I've overloaded the pre-increment operator using friend function. In the overloaded friend function, the value of the variable is showing correct. But that value is not shown in display function, why?
#include <iostream>
using namespace std;
class Rectangle {
public:
int breadth;
public:
void read();
void display();
friend void operator ++(Rectangle r1);
};
void Rectangle::read()
{
cout << "Enter the breadth of the Rectangle: ";
cin >> breadth;
}
void operator++(Rectangle r1)
{
++r1.breadth;
cout<<r1.breadth<<endl; //correct result
}
void Rectangle::display()
{
cout<<breadth<<endl; // not showing pre-incremented value, why ???
}
int main()
{
cout<<"Unary Operator using Friend Function \n";
Rectangle r1;
r1.read();
++r1;
cout << "\n breadth of Rectangle after increment: ";
r1.display();
return 0;
}
Your operator ++ takes the Rectangle object by value, which means it receives a copy of its operand. It then dutifully increments the copy's breadth member, prints it out, and then discards the copy when it's over.
You'll want to take the parameter by reference:
friend void operator ++(Rectangle &r1)
{
++r1.breadth;
}
Also note that it's quite common to overload unary operators using member functions instead of free functions. Used like that, you wouldn't have this problem:
class Rectangle
{
// ...
public:
void operator++ ()
{
++breadth;
}
// ...
};
A few side comments:
It's common for operator++ to return a reference to its operand, to mimic what built-in operators do. Just like it's possible to do ++ ++ i for an int i, it should be possible to do ++ ++ r for a user-defined type r as well.

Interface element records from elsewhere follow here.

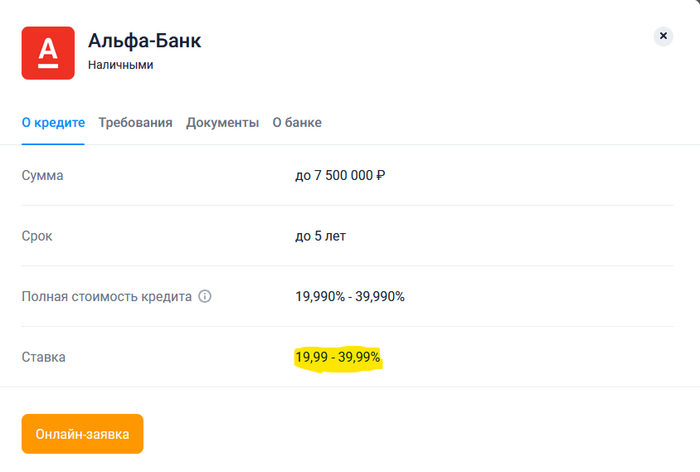Screen dimensions: 700x472
Task: Click the Наличными subtitle text
Action: 120,65
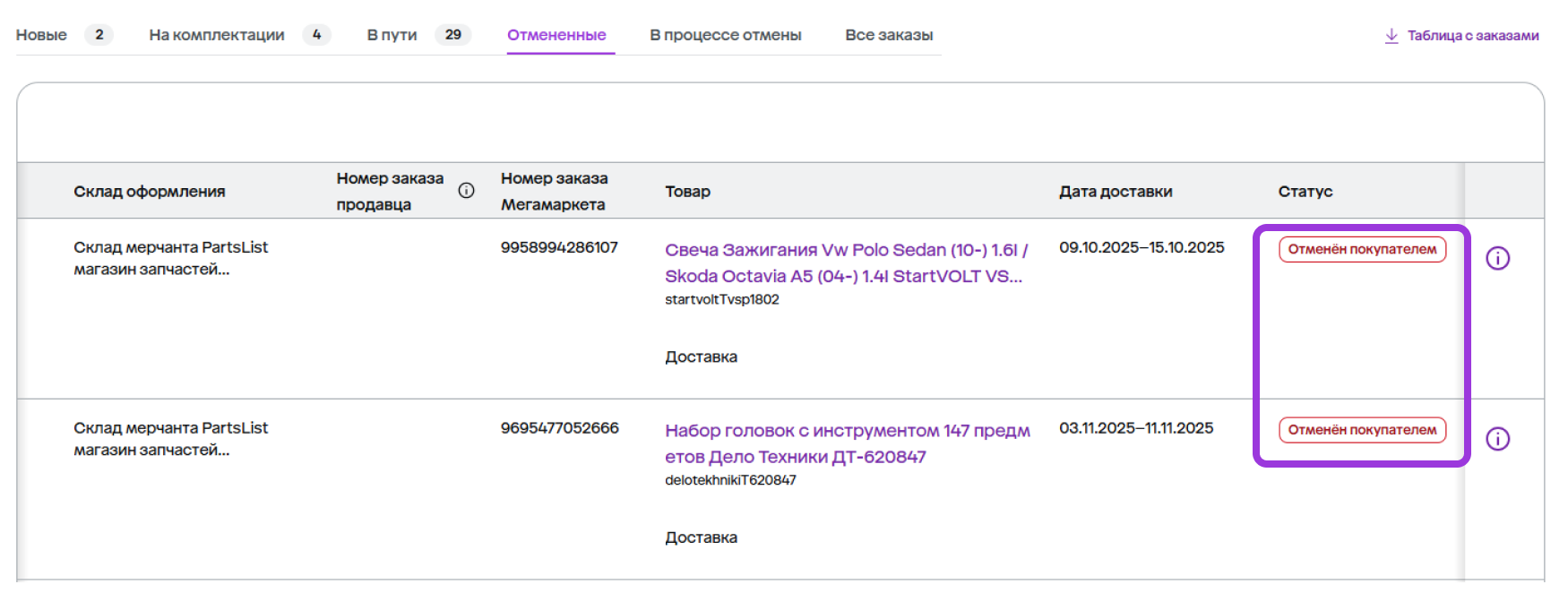Go to the В пути tab

pos(392,35)
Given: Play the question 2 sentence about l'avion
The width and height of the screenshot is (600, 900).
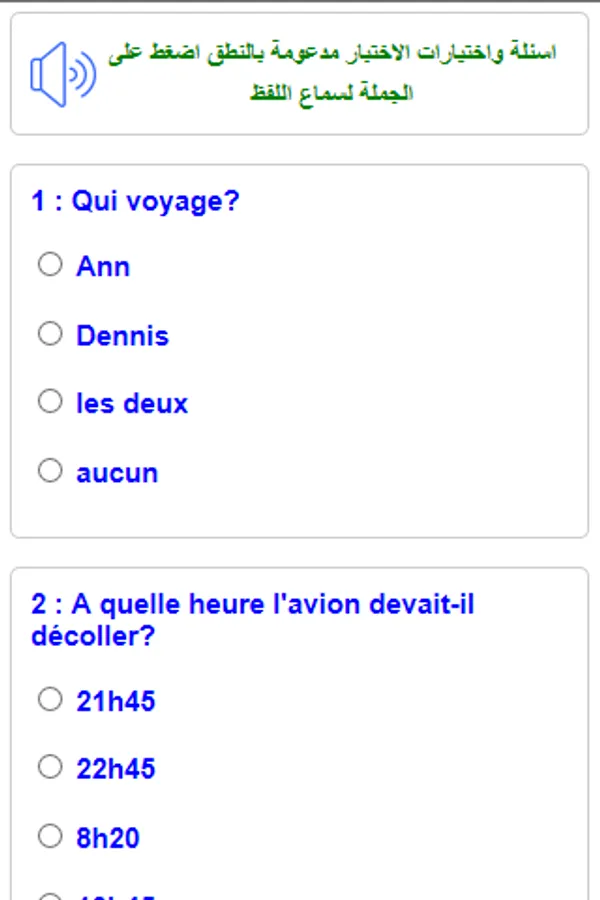Looking at the screenshot, I should tap(252, 620).
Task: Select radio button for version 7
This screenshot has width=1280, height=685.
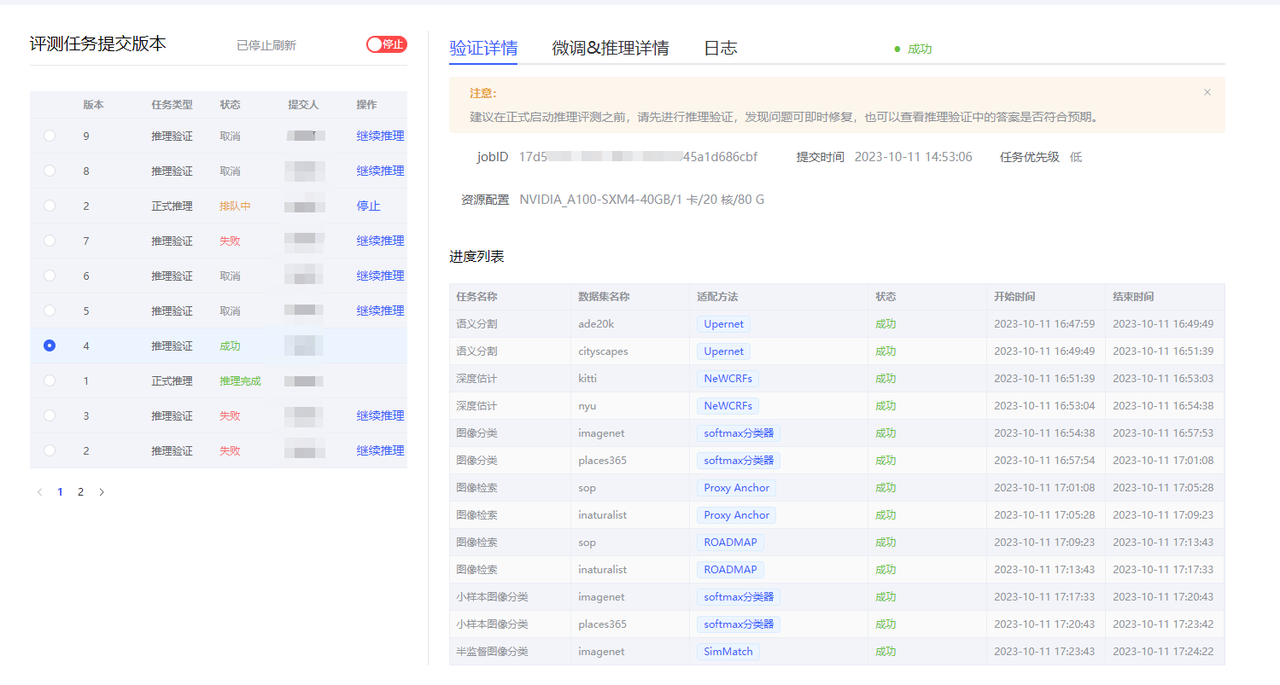Action: pyautogui.click(x=50, y=241)
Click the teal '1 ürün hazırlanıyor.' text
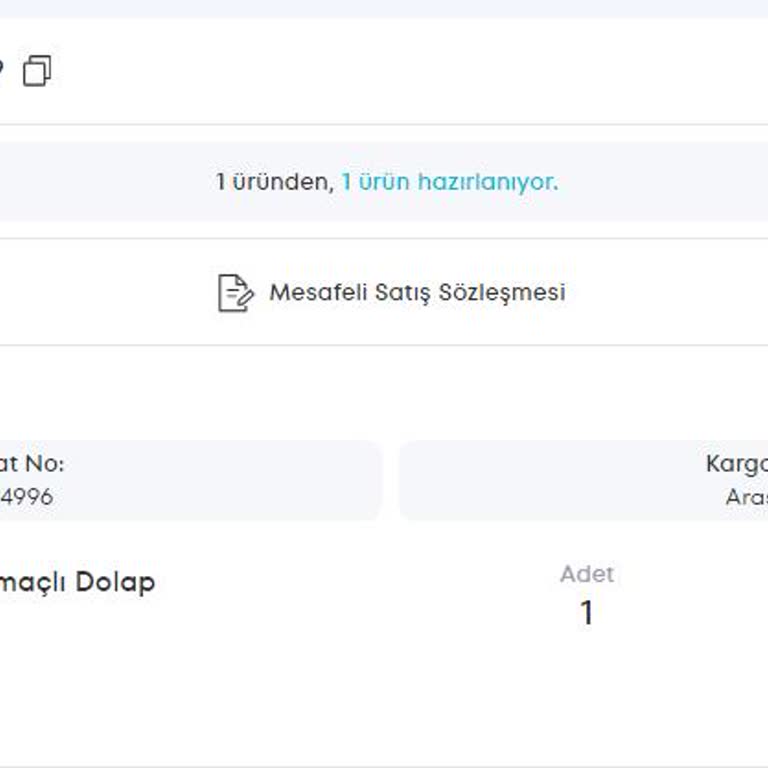The image size is (768, 768). (450, 182)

In practice, operator overloading should only be used when a) you're writing a type which behaves similarly to a built-in type, or b) you're writing a domain-specific language. Incrementing a rectangle is not something I could intuitively explain, and would be best done as a named member function. How can you tell whether ++r increases the breadth, or height, or both, or moves the rectangle to the right, or ...?